TRIBUNALES

Máxima tensión en el juicio al etarra que quiso matar a un edil de UPN: se levanta a verle la cara al principal testigo

El testigo protegido ha acudido a declarar con un bigote postizo y el fiscal considera "heroico" que declare por las represalias de ETA. 

El exintegrante del comando Amaiur de ETA Jorge Olaiz, a su llegada a la sala de la Audiencia Nacional. EFE/Emilio Naranjo
El exintegrante del comando Amaiur de ETA Jorge Olaiz, a su llegada a la sala de la Audiencia Nacional. EFE/Emilio Naranjo  

El testigo protegido que reconoció a Jorge Olaiz como el etarra que quiso acabar con la vida del exconcejal de UPN Miguel Ángel Ruíz Langarica el 24 de noviembre de 2000 ha declarado con bigote postizo en el juicio que se sigue en la Audiencia Nacional contra el acusado, quien ha pedido levantarse del banquillo para poder ver el rostro del compareciente.

El testigo ha declarado este martes en el juicio en el que Olaiz se enfrenta a 15 años de cárcel por asesinato terrorista en tentativa, después de que el tribunal le invitara ayer a retirarse la peluca y la barba postiza para que el procesado pudiera verle en virtud de su derecho de defensa.
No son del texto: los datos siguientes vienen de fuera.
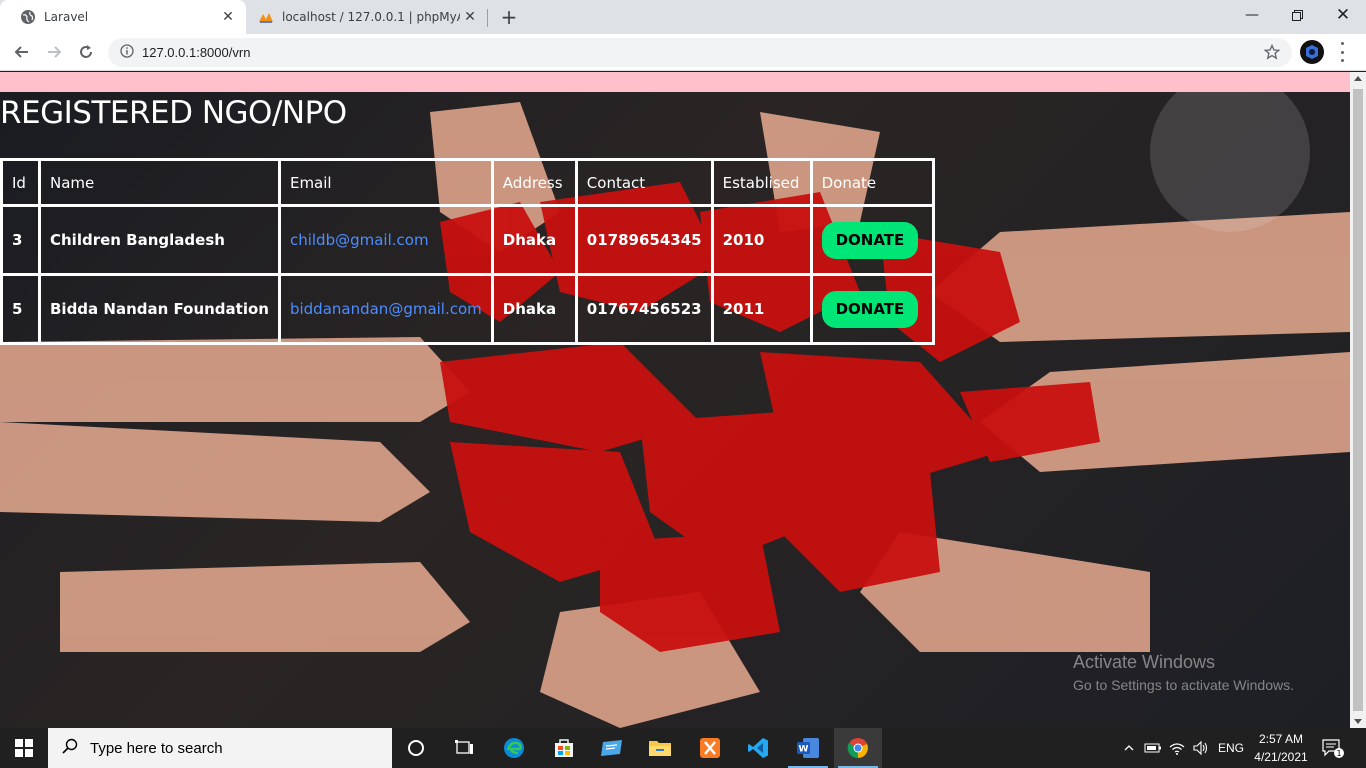 This screenshot has height=768, width=1366. I want to click on browser-toolbar: 127.0.0.1:8000/vrn, so click(683, 52).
El testigo se negó por miedo a que "le metan dos tiros por la espalda".

"¿Por qué ha decidido quitarse los abalarios que trajo ayer?", ha preguntado al inicio de la sesión el fiscal Pedro Rubira, a lo que el testigo ha respondido: "Porque quiero que se haga justicia y este tipo de personas lo que se merecen es estar encerrados. Los asesinos no quiero tenerles ni de vista. No me gustan las personas que matan a personas".

El representante del Ministerio Público ha calificado como "heroico" el comportamiento del declarante, al tiempo que la abogada de la Asociación de Víctimas del Terrorismo (AVT), Carmen Ladrón de Guevara, ha defendido que sus rasgos fisonómicos son "perfectamente reconocibles y visibles" y su declaración cumple con todas las garantías legales.

La abogada del acusado, Jaione Karrera, ha formulado una protesta al entender que el testigo ha pretendido "distorsionar su imagen con elementos que dificultan su identificación". En su opinión, esta circunstancia afecta al derecho de defensa de su cliente, pero no a la seguridad del testigo.

El tribunal, presidido por la magistrada Concepción Espejel, ha concluido que el bigote y las gafas que portaba el testigo protegido no impiden que el acusado pudiera reconocerle. Poco antes, la letrada de la Administración de Justicia ha acreditado que su aspecto es "perfectamente identificable" con la fotografía que aparece en su DNI.

"VESTIDOS CON LOS COLORES DE LA IKURRIÑA"

Antes de comenzar el interrogatorio, Olaiz ha manifestado que desde el banquillo de los acusados solo podía observar las rodillas del testigo, por lo que se ha puesto en pie para poder ver su rostro.

El procesado ha sido señalado como uno de los dos individuos a los que el testigo vio el día de los hechos apoyados en un garaje, con  actitud sospechosa y vestidos "con los colores de la ikurriña".

"Ambos llevaban prendas de colores verde y rojo, para mí son los colores de la ikurriña y pensé que casualidad", ha rememorado el testigo, para añadir que pidió a un furgón de la Policía que circulaba detrás suyo que le siguiera porque iba "a haber un atentado". Tras ello, observó como los agentes desarmaban a uno de esos individuos y el otro --"el acusado"-- salió huyendo.

Olaiz, condenado en 2005 por su pertenencia a ETA, negó este lunes que participara en el intento de atentado. La Fiscalía sostiene que Iñaki Beaumont fue detenido portando un arma, mientras que Olaiz huyó y se refugió en casa de una amiga, ocultándose más tarde en la casa de un desconocido y trasladándose posteriormente a Francia, donde se integró en el 'comando Kroma' que fue desarticulado en noviembre de 2001.